It is definitely worth visiting the city of Ibiza during the first week of August, when the streets are dressed up to the nines and decorated with flags. While the day of Santa María de las Nieves, Ibiza’s female patron saint, is celebrated on August 5, homage is paid to San Ciriaco on August 8, the island’s male patron saint.
You can breathe in the traditional and festive atmosphere in every corner of the city while people enjoy parades, processions and fireworks. San Ciriaco represents a new beginning for Ibiza, turning this into one of the most popular holidays in the city.

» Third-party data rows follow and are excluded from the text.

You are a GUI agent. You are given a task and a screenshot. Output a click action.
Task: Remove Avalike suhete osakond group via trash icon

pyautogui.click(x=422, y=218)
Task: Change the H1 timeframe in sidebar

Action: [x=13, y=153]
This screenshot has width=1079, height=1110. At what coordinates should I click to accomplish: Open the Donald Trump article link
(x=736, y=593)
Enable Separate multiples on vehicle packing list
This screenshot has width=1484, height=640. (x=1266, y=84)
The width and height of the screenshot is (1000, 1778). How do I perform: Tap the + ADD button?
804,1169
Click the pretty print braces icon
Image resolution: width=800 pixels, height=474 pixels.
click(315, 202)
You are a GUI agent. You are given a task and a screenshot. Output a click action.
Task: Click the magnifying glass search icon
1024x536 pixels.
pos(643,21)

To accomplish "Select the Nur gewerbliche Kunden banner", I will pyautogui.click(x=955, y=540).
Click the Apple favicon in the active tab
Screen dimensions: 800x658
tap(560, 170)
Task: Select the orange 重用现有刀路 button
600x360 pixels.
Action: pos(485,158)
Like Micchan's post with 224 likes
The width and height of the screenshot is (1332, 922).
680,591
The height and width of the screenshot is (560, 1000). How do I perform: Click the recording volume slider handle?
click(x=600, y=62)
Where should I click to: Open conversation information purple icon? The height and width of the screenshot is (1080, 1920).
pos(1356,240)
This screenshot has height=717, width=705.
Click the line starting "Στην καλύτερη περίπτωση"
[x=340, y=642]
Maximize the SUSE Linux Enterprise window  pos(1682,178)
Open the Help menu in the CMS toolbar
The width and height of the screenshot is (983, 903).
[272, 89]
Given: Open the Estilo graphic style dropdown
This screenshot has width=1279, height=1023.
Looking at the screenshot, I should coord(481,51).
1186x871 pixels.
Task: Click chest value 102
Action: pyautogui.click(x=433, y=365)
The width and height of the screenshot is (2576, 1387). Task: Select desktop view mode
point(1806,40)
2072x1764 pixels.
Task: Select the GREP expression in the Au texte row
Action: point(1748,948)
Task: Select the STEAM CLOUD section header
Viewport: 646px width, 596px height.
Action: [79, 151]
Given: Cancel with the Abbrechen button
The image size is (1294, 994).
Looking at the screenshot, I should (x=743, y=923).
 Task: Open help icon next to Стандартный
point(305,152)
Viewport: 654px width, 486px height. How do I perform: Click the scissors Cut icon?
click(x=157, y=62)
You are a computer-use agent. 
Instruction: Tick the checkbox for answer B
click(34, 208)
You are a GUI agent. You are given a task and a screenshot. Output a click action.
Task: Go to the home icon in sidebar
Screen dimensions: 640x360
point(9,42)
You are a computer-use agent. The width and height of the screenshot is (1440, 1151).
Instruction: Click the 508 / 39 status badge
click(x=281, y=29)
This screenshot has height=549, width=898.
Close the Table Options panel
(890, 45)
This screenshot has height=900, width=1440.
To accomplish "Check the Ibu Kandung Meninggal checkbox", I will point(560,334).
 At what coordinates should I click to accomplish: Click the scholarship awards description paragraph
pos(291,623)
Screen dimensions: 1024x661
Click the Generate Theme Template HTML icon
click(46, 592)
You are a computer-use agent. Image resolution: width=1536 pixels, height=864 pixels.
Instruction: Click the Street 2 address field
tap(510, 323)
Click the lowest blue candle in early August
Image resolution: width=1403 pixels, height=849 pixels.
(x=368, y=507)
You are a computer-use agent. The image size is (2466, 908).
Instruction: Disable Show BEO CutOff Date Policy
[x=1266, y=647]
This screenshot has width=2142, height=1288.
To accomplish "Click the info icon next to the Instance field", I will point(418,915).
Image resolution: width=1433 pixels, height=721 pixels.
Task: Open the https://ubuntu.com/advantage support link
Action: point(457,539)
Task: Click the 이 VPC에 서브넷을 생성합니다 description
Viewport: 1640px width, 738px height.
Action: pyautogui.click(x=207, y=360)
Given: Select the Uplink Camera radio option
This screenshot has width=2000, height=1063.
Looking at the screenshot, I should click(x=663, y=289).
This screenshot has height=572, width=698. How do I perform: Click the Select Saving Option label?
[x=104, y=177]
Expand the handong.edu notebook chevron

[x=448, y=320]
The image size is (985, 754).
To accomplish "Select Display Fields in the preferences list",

The procession of San Ciriaco in Ibiza
Saint Cyriacus of Atalia, also known as Saint Cyriacus of Rome, was a Christian bishop and martyr. He has been the patron saint of Ibiza and its capital since 1650, when the island was taken back from the Arabs on August 8. This marked the beginning of a new phase for the island and is also the reason why there is so much devotion to this saint.
This festive day begins with a religious ceremony in the cathedral located in Ibiza town, in honour of one of these fourteen holy helpers. This is then followed by a procession that will lead the saint through the streets of the city.
The procession has as its obligatory stop the chapel of San Ciriaco, small in size and semi-hidden on Calle de San Ciriaco, a narrow and steep street that is located very close to the convent of Ses Monges Tancades, right in the heart of Dalt Vila. This chapel was built in 1754 in honour of the saint. Under the altar and the statue there is an arch through which, according to legend, the Christians passed on the day of the conquest. It usually goes unnoticed, but visiting it is certainly worth it. Oh! And don’t forget to throw some coins through the arch to “call” for good luck.
The procession reaches its end in the Plaza de España, where a floral offering and a performance of a Balearic peasant dance take place.
A bit of history: the conquest of Ibiza and Formentera
August 8 commemorates the Christian conquest of the island of Ibiza, which took place in the year 1235. This meant an important change at a cultural and religious level, and a new beginning for the island.
It all started when King Jaime I, known as “El Conquistador”, established an infeudation contract with Guillermo de Montgrí, a noble and ecclesiastical lord pertaining to the Crown of Aragon, in exchange for the conquest of Ibiza and Formentera.
And so it was that, on August 8, 1235, Christian troops under the command of Guillermo de Montgrí conquered the city of Ibiza and, later on, the rest of the island, as well as Formentera.
Legend has it that, inside the chapel of San Ciriaco and under its altar, you can still see the beginning of the tunnel through which the troops of Christian conquerors entered. According to popular history, the Muslim governor of Ibiza and his brother’s wife were in a relationship. When the brother found out, in an act of revenge, he decided to betray the governor by showing the Christian troops the location of a secret tunnel which greatly facilitated their invasion.
Other activities on August 8 in Ibiza
In addition to the solemn mass and the procession of San Ciriaco that begins in the Cathedral of Ibiza and ends in Plaza de España, various institutional events are held throughout the San Ciriaco day.
Every year in the afternoon a traditional, popular berenada is held, consisting of a snack that, in past times, brought together the city’s residents to share dishes that they had previously cooked. Nowadays, the snack is celebrated with a good dish of paella.
However, the best part of the day happens at midnight when the spectacular fireworks display is held and which you can enjoy from any point on the promenade or from the port of Ibiza.
In short, the festivity of San Ciriaco has become one of Ibiza’s most important festivals and, of course, you certainly can’t miss out on it.